Across all the entries below, how many lines contain the string "click"? The number by itself is the answer.

> **Material to process**
******************************

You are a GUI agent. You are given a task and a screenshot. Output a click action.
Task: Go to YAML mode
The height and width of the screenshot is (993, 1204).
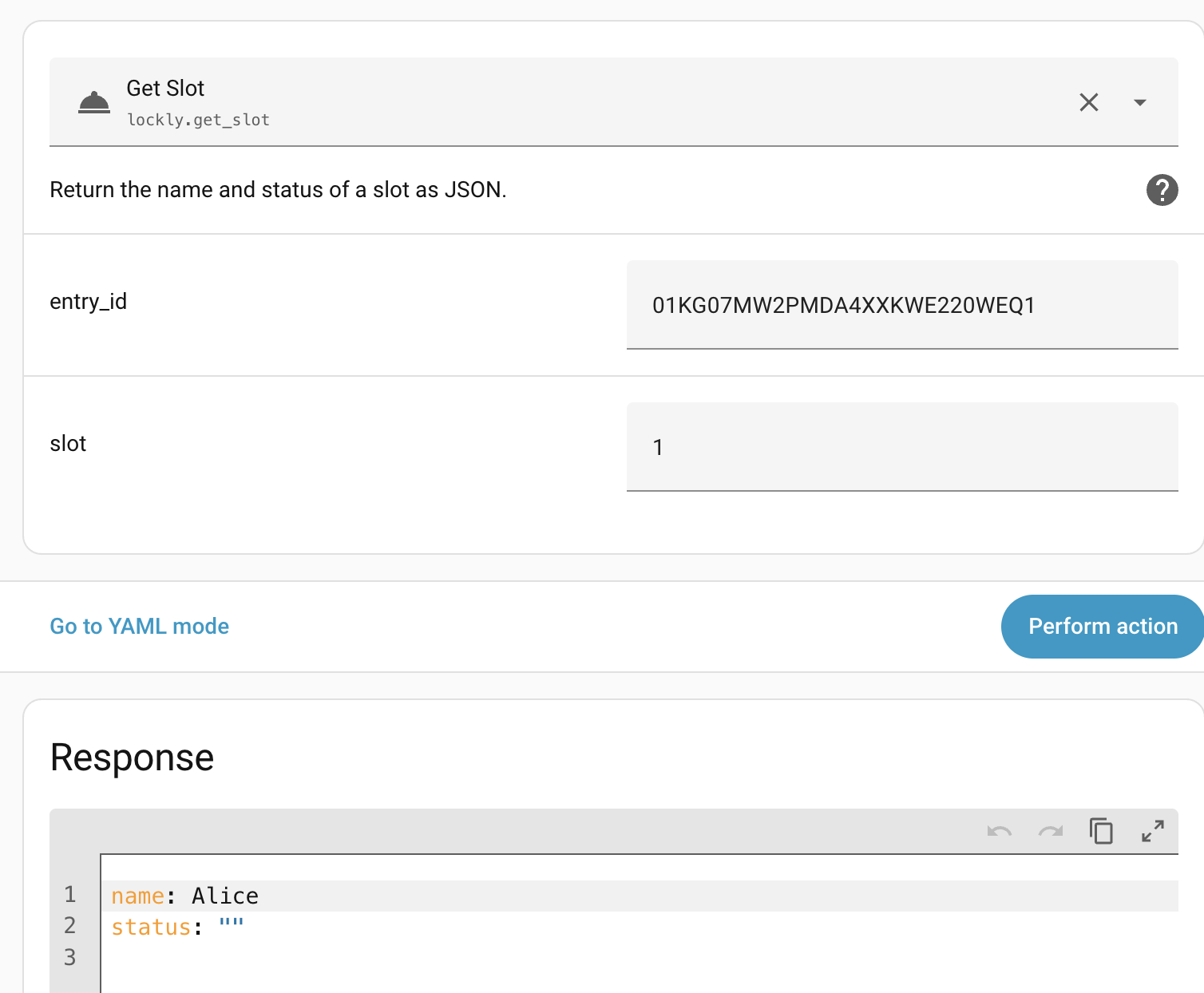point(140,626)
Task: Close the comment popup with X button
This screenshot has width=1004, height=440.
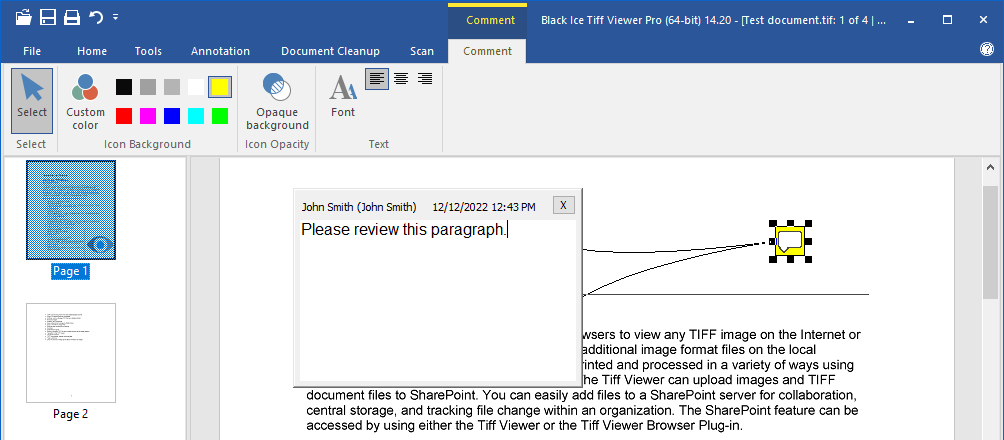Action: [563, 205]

******************************

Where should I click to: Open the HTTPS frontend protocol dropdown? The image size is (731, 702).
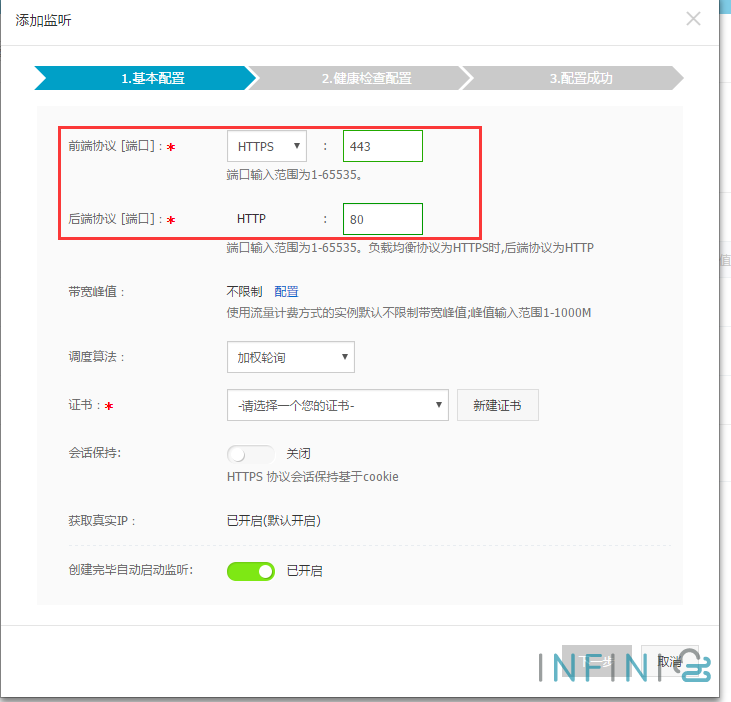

******************************

> **The answer**
2